You have recently received some helpful advice from your employer regarding how to avoid H1N1 (please don't call it "swine," they say) flu. This may have come in the form of a memo reprinting the Homeland Security Memo. You may have wondered, as I did, "why is Homeland Security running this issue, instead of the CDC?" Or maybe you just expect Homeland Security to run every issue.

Mme. Secretary was just addressing her employees -- the ones so often in harm's way abroad. Defending our homeland from.... over there. But if your Company wants to handle its liability the same way, one memo is as good as the next.

In the spirit of good healthy work practices, the DrawingIn room presents

Hygiene for the Worker, 1912

We boil it down (in carbolic) so you don't have to.
Authors: Tolman & Gutherie of the American Museum of Safety. (pause for effect)
Irony points: Adelaide Wood Gutherie. Not that Woody Gutherie, who probably wrote some very catchy tunes about workplace accidents.
Giggle milk through your nose points: General Editor C. Ward Crampton.
seriously? you're not even going to make me work for it, are you?
Audience: "designed for boys and girls from thirteen to eighteen years of age, for special classes preparing to pass examinations for labor certificates, and for vocational, industrial, and manual training high schools."

When your teenager won't get off his ass to put a dish in a sink, this is a good photo to hang on the fridge.

Add this caption from our text, " If he has finished the elementary school course, he will be able to meet most of the demands of ordinary business life. If he is fortunate enough to have completed a high school training, he will find that he possesses an equipment that will overcome many an obstacle in the way of success."

No miner boy, me. I gots me degree.

There are 19 chapters (the last of which is Tuberculosis). I treat you to these unaltered illustrations and quotations. Cross-stitch at will.

"If the person I want for this job is clean and neat and self-reliant, I may be sure that his morals and methods of work are equally clean and straightforward."


"We all prefer those friends who are cheerful and amiable. Isn't it just as probable that an employer will pick out the pleasant-faced, cheerful boy or girl to work for him, in preference to one whose expression is sour and gloomy and whose manner is short and surly ?"



"If you have any trouble in the nasal passages, a physician will tell you how to use a nasal douche."



"So it is well, if you cannot sleep out of doors, to have plenty of fresh air circulating through your room at night."
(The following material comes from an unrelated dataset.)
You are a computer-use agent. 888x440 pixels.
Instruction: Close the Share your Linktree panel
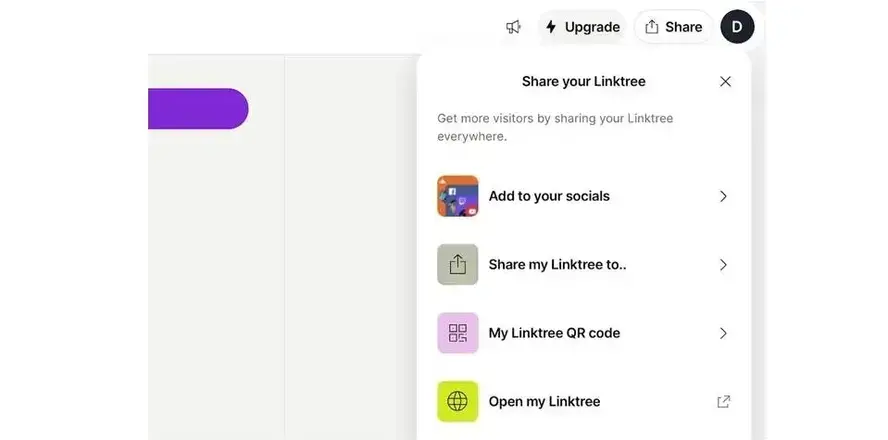tap(726, 81)
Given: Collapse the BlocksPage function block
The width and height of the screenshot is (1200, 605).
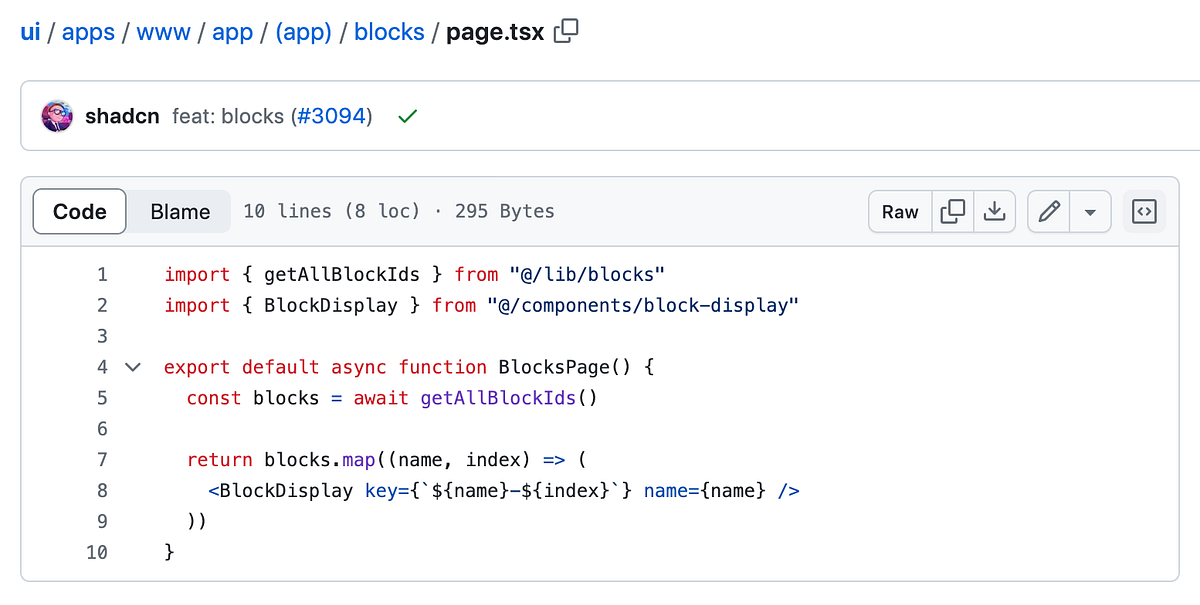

"...the Pennsylvania Railroad will no longer pay damages to any one injured in getting on or off their trains, if it is proved that high-heeled shoes or tightly fitting skirts were responsible for the injuries received."
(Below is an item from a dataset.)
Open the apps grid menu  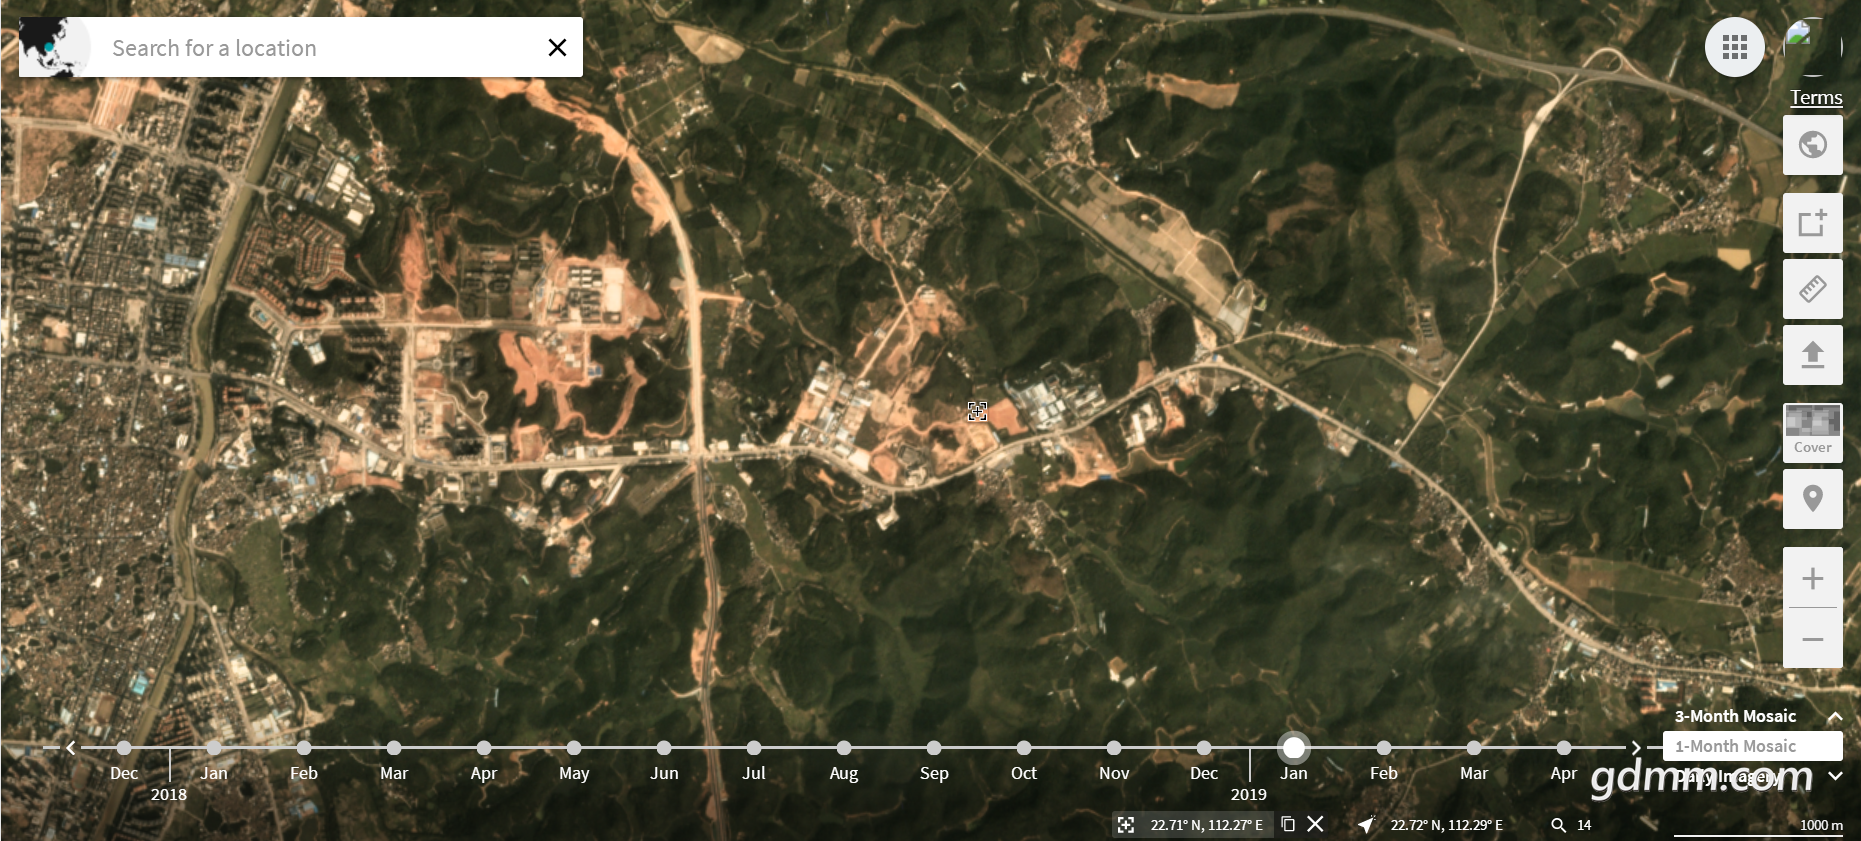1734,47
"It is because milk is unclean and full of germs or has been
spoiled by standing or given in unclean nursing bottles, that
so many babies are made ill."





This problem of the coffee cups is older than first thought.
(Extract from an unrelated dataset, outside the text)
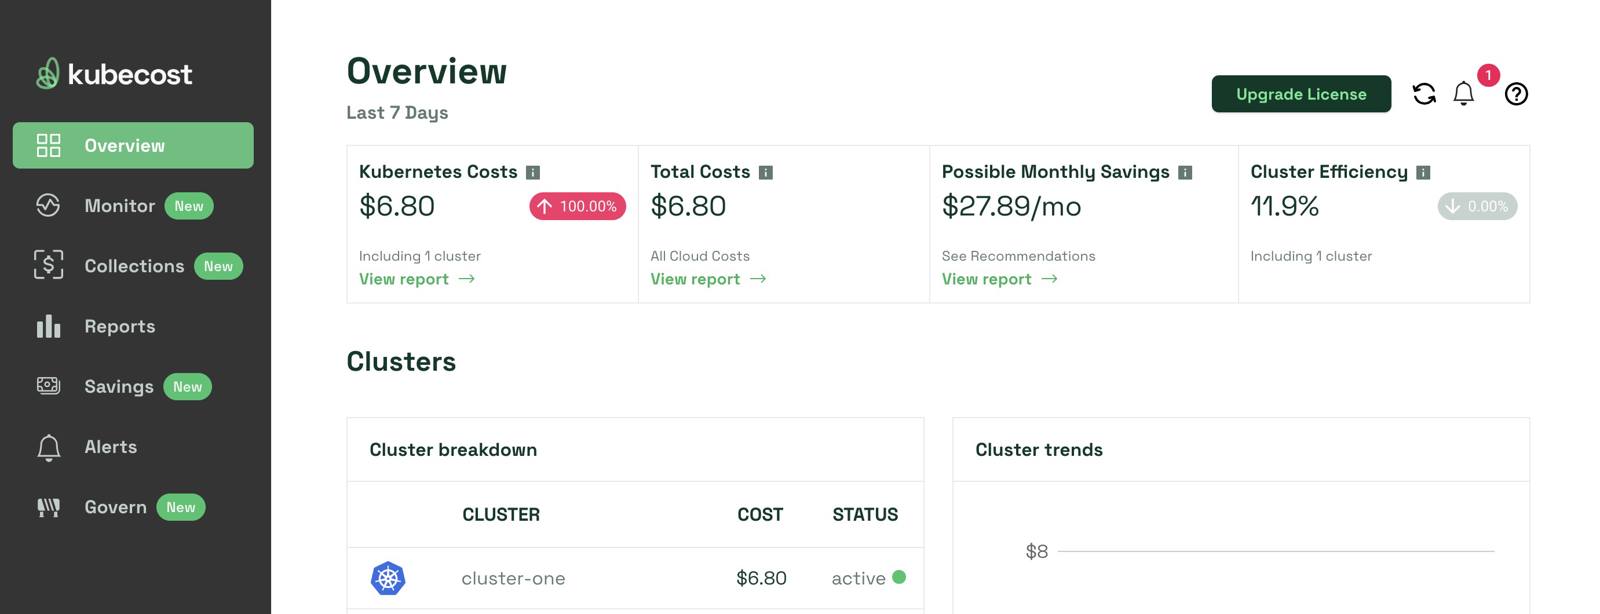Click info icon beside Possible Monthly Savings
This screenshot has width=1600, height=614.
(x=1185, y=173)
"It is believed that the largest number of accidents in shops and mills takes place on Monday, because the alcohol that is drunk on Sunday takes away the skill and attentive care of the workman."

"Many employers make the mistake of crowding too many workers into a small space...If you know such conditions to exist in a factory, avoid working there, and do not sacrifice your health and possibly your life. The factory laws of New York allow 250 cubic feet of air space to each worker."

"The children of parents who work very hard in certain occupations are usually smaller in size, less intelligent, and more feeble than the children born of healthy parents and brought up with the additional advantages of nourishing food, plenty of fresh air, and play."




To a minimum. It can't be eliminated.



I will let you caption this one yourselves.

"If the body is forced to keep at work after the fatigue point is reached, day after day, without sufficient sleep or opportunity to find healthful recreation, the reserve fund of energy stored in the cells of the body is used up ; 'and, if the strain is continued up to the limit of exhaustion, there may be a sudden revolt of the overtaxed organism and a collapse that may prove disastrous physically and mentally."



This is the modern method. The Victorian version of this book had the rescuer clap his hands sharply near the victim's face and bark, "I insist that you wake up a-twonce!"





Which brings us back to flu prevention and other workplace considerations. The President has already said you should use as much Sick Leave as you can.